Figure legends
Figure 1. SARS-CoV-2 driven complement activation and potential targets of the complement cascade. Several structural proteins of SARS-CoV-2 including the S and N proteins are recognized by MBL resulting in virus-induced activation of the LP. Sensing of the virus by the innate immune system results in the activation of B and T cells of the adaptive immune system, eventually leading to the production of virus-specific IgM and IgG antibodies. Such antibodies activate the complement system by the CP in addition to the LP. LP and CP activation initiate a cascade or proteolytic events that forms the C4bC2 convertase, eventually cleaving C3 into C3a and C3b. This C3b serves as the nucleus of the amplification (A) loop that results in the ongoing cleavage of C3, unless controlled by complement regulator proteins. The emerging C3 convertase of the AP, C3bBb can form the C5 convertase C3bBb3b of the AP that consecutively cleaves C5a into C5a and C5b, the latter of which can assemble together with C6-C9 to build the MAC. Several compounds have been generated that specifically target the activation of the LP at the level of the serine protease MASP-2 or the CP at the level of C1q and C1s. Further, compounds have been developed to inhibit the cleavage of C3 by either targeting molecules that build the AP C3 convertase of by protecting C3 from C3 convertase-mediated cleavage. Downstream of C3, antibodies and inhibitors of C5 have been generated that protect C5 from cleavage by C5 convertases. Finally, distinct approaches resulted in antibodies that target C5a or antagonists of its primary receptor, C5aR1. The potential use of such complement inhibitors in COVID-19 infection is discussed in the text.

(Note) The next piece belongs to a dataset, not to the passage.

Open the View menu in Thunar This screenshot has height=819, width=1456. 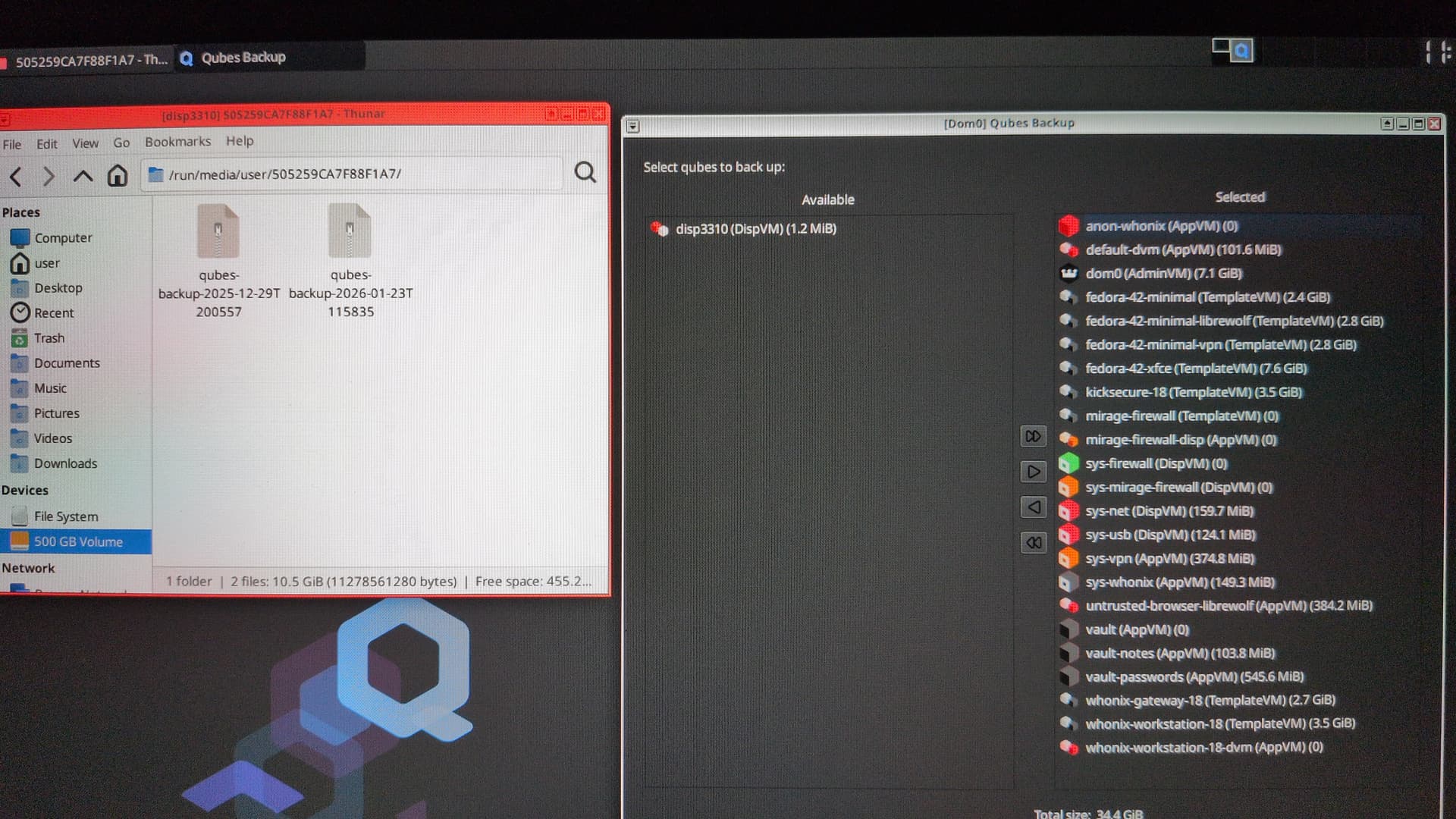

Figure 2. Complement effector functions leading to SARS-CoV-2-induced thrombotic microangiopathy (TMA) and acute lung injury. SARS-CoV-2-sensing by pattern recognition molecules of the LP and CP results in C5 cleavage and the generation of the C5a anaphylatoxin. Further, LP-derived MAPSs activate the coagulation and the kinin system to ignite TMA leading to fibrin formation and platelet aggregation. C5a attracts neutrophils and inflammatory monocytes to adhere at the vascular endothelium, release IL-8 and multiple inflammatory cytokines and form NETs. Such NETs can activate complement by the AP and fuel the C3 amplification loop (A), when complement regulators are exhausted and/or exhibit reduced function due to loss of function mutations. Also, adherent neutrophils produce LTB4 that binds to it cognate receptor driving neutrophil transmigration into the lung. C5a-activated monocytes in concert with activated neutrophils produce proinflammatory cytokines and chemokines that further activate the endothelium and amplify inflammation. Virus-induced complement activation by the LP within the lung tissue is an additional source of C5a. It activates neutrophils and inflammatory monocytes that were recruited to the lung, as well as tissue-resident macrophages to produce pro-inflammatory chemokines and cytokines, eventually driving tissue damage leading to ALI and ARDS development.
Figure 3. Impact of inherited gain- or loss-of function mutations in complement activator or regulator proteins on complement pathway activation. The degree of complement activation in response to infection is defined by the strength of the activation by complement activator molecules, the formation of the critical AP amplification loop and the potency of the system to balance this activation by complement regulator molecules. (A) Balanced complement activation occurs, when sensing of the SARS-CoV-2 virus by MBL or virus-specific antibodies is appropriately controlled by complement regulator proteins resulting in innate immunity-guided activation of adaptive immune responses eventually leading to virus elimination. (B) Polymorphisms in a set of complement proteins, either associated with a gain-of function in complement activators or loss-of function in complement regulators, or both, can aggregate to effects leading to complement overactivation as has been observed in African Americans with HSCT-TMA. In case of SARS-CoV-2 infection, such aggregation of inherited variants of complement proteins may lead to humoral and cellular hyperinflammation, associated with virus persistence and strong immunopathology causing TMA and ARDS.